Théâtre pitoyable
Le ciel se grise rapidement tandis que les derniers rayons du soleil disparaissent derrière les murs de la cité, laissant cette dernière en proie à la nuit et à ses vices. Comme une créature effrayée par la lumière, je ferme la porte grinçante du Dispensaire et regarde des deux côtés de la ruelle, encore troublé par ma première sortie qui date déjà de plusieurs semaines. L'endroit est sombre, les volets des maisons alentours sont clos et seuls quelques mendiants piquent du nez entre deux caisses de bois, ne prêtant pas la moindre attention à la silhouette cadavérique qui se déplace devant eux. Les yeux fermés et débarrassé de mon masque, je hume l'air frais et humide qui s'infiltre dans mes poumons, comme soulagé de pouvoir enfin sortir de ma cachette. Mon uniforme de travail est soigneusement plié dans ma sacoche et les nouvelles frusques fournies par Timur me laisse parfaitement banal aux yeux de tous. Foulard et chapeau de paille laissent dépasser la partie supérieure de mon visage tout en le voilant suffisamment pour ne pas attirer le regard.
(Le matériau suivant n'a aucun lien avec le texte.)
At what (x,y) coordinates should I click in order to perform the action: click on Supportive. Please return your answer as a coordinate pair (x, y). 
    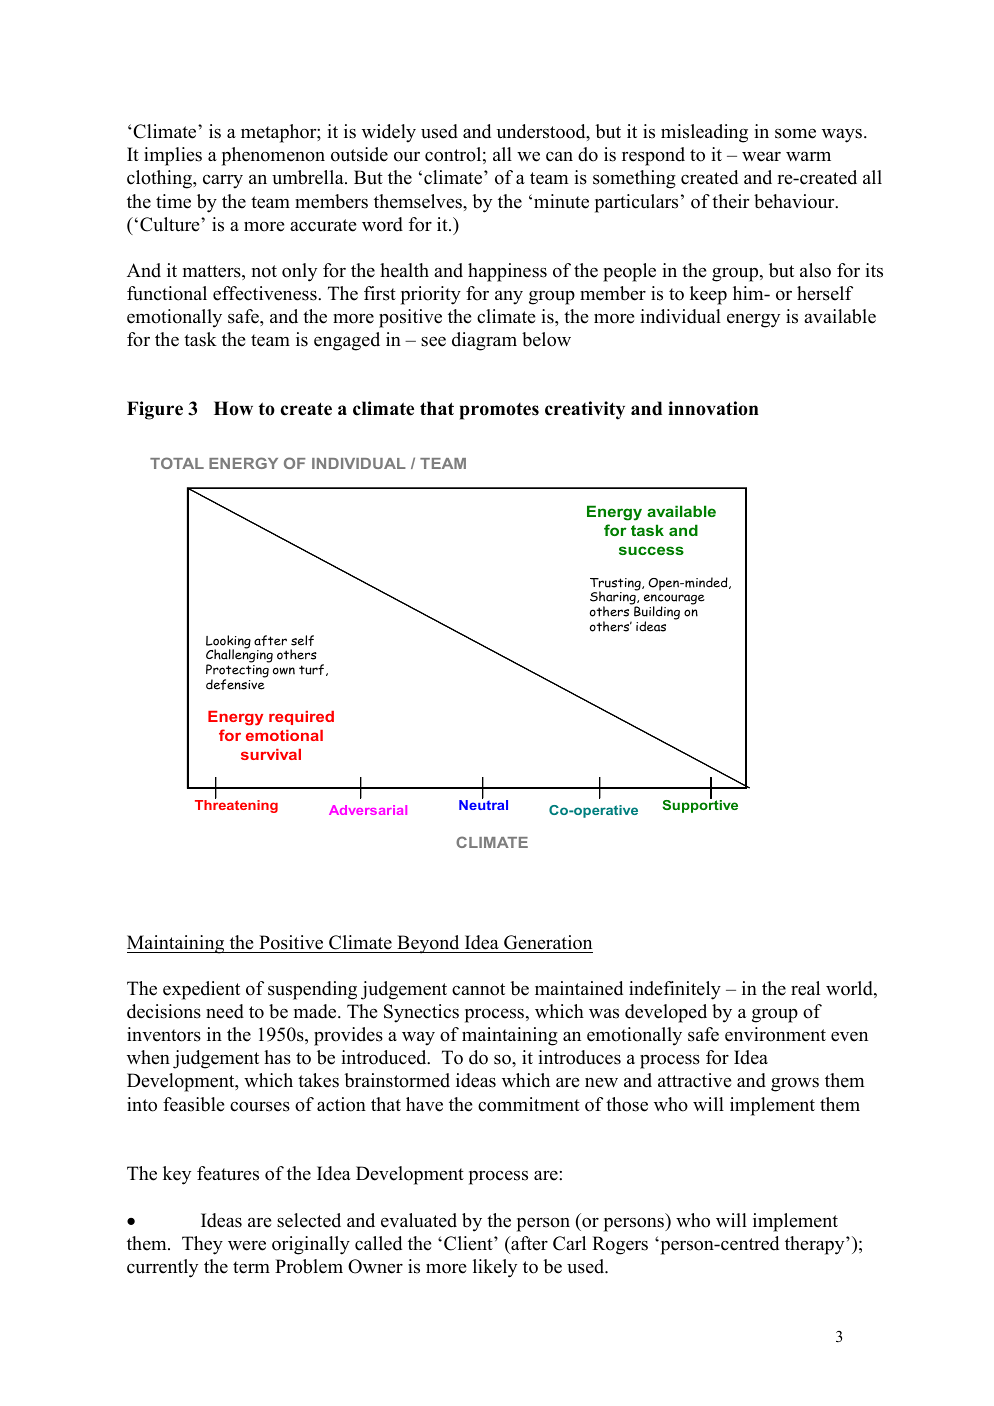
    Looking at the image, I should click on (700, 805).
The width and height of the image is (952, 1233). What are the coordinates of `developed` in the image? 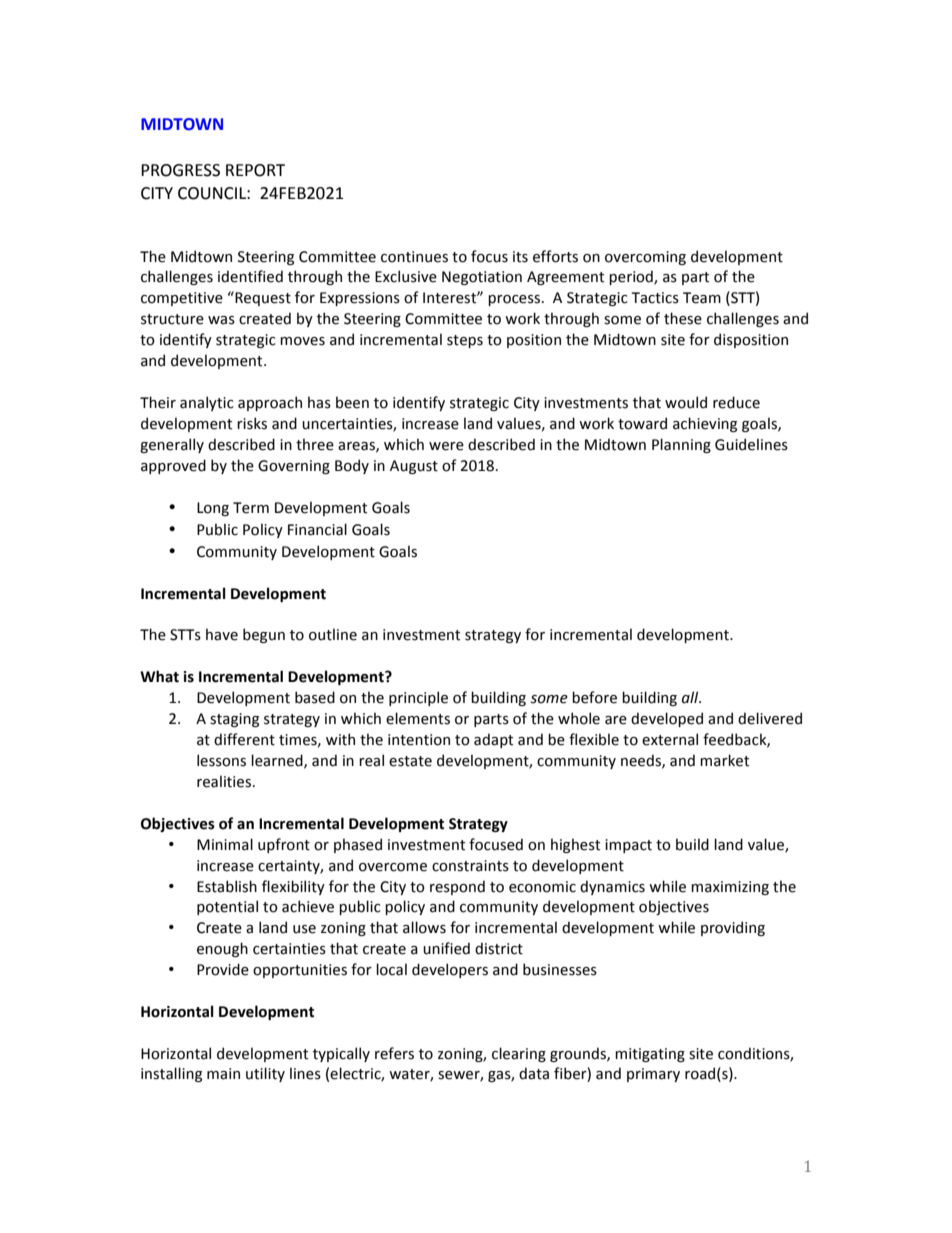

Le reste du déguisement se compose d'une chemise surmontée d'une tunique à manches courtes, de braies communes et de chausses à bandelettes. La tenue classique du paysan pouilleux, parfaite pour se fondre dans la masse.
A l'inverse de la Grand-Rue, les passages étroits et sinueux entre les habitations se révèlent peu fréquentés. Ma vie sur les Docks, qui date d'avant mon entrée chez les Murènes, me permet déjà de savoir comment la ville tourne au gré du temps qui défile. Si le jour donne à Kendra-Kâr l'occasion de faire sortir le poulailler, la nuit est l'heure des prédateurs. Aussi, la Milice se veut plus méfiante à cette heure-ci, surtout après mon évasion qui a coûté la vie d'un des leurs, si ce n'est plus. Je dois tâcher de ne pas me faire repérer bêtement, comme avec cette gamine qui hurlait ses tripes lorsque je me suis fait attraper.
(De mauvais souvenirs...)Quoi qu'il en soit, il va falloir rester prudent. Inutile de se dissimuler dans l'ombre, je n'attirerais que davantage l'attention sur moi. En quelques foulées, je quitte le passage qui mène au Dispensaire pour déboucher dans l'une des nombreuses routes adjacentes à la Grand-Rue. Plus vivante et mouvementée, on y retrouve les différents profils de la société, du noble bedonnant qui marche comme si la rue lui appartenait à la bande de raclures prête à suivre les imprudents dans une ruelle un couteau à la main. Aucune trace de la Milice, mais la foule décourage les impétueux d'une trop grosse connerie en public. Le pied léger, je m'engage sur le chemin de pavés en gardant une attention certaine sur ce qui m'entoure. Mes pas me mène jusqu'à une petite place bondée de monde où enfants, parents et vieillards s'amassent autour d'une estrade. Celle-ci est occupée par deux bouffons déguisés en caricatures de Général d'armée et d'Oaxaca, la fille sombre de Thimoros. S'amusant à parodier le quotidien de cette dernière, la pièce semble se jouer sur le champ de bataille où les deux protagonistes se rencontrent, prêts à croiser le fer dans une grossière comédie.
"Votre parcours d'effroi s'arrête ici, Déesse cruelle et perfide ! Je serais celui qui ramènera votre tête au roi pour être enfin adulé de tous !""HA ! Vous ne parviendrez à rien, à l'exception d'une mort lente et douloureuse par mes sujets ! A MOI, MON FIDÈLE DRAGON NOIR !"Un nouvel acteur se dévoile sur le devant de la scène, s'avançant d'une démarche grotesque et ridicule. Vêtu davantage comme une poule qu'un dragon, la fameuse "monture" d'Oaxaca glousse à chacun de ses pas, laissant le public hilare devant un tel spectacle. Les visages gras de la populace se déforment sous l'effet du rire, crachant et toussant parfois tant la scène leur est plaisante à regarder. Pour ma part, je quitte les lieux, préférant ne pas m'attarder davantage devant une prestation aussi pathétique. Étrangement, je sens une pointe de colère monter en moi, comme ciblé par les rires du public. Je n'ai nul attachement ou respect pour la Déesse Noire, mais son oeuvre sur cette planète n'est pas une chose que l'on peut renier. Et par-dessus tout, savoir que l'on se moque autant de la Peur et de l'Effroi apparaît pour moi comme un défi. Je vous promets de vous enfoncer ce rire au plus profond de vous-même, là où vous ne pourrez jamais plus le chercher. J'en fais le serment, tant je vous hais. Mais pour l'heure, le travail m'attend aux abattoirs de la cité.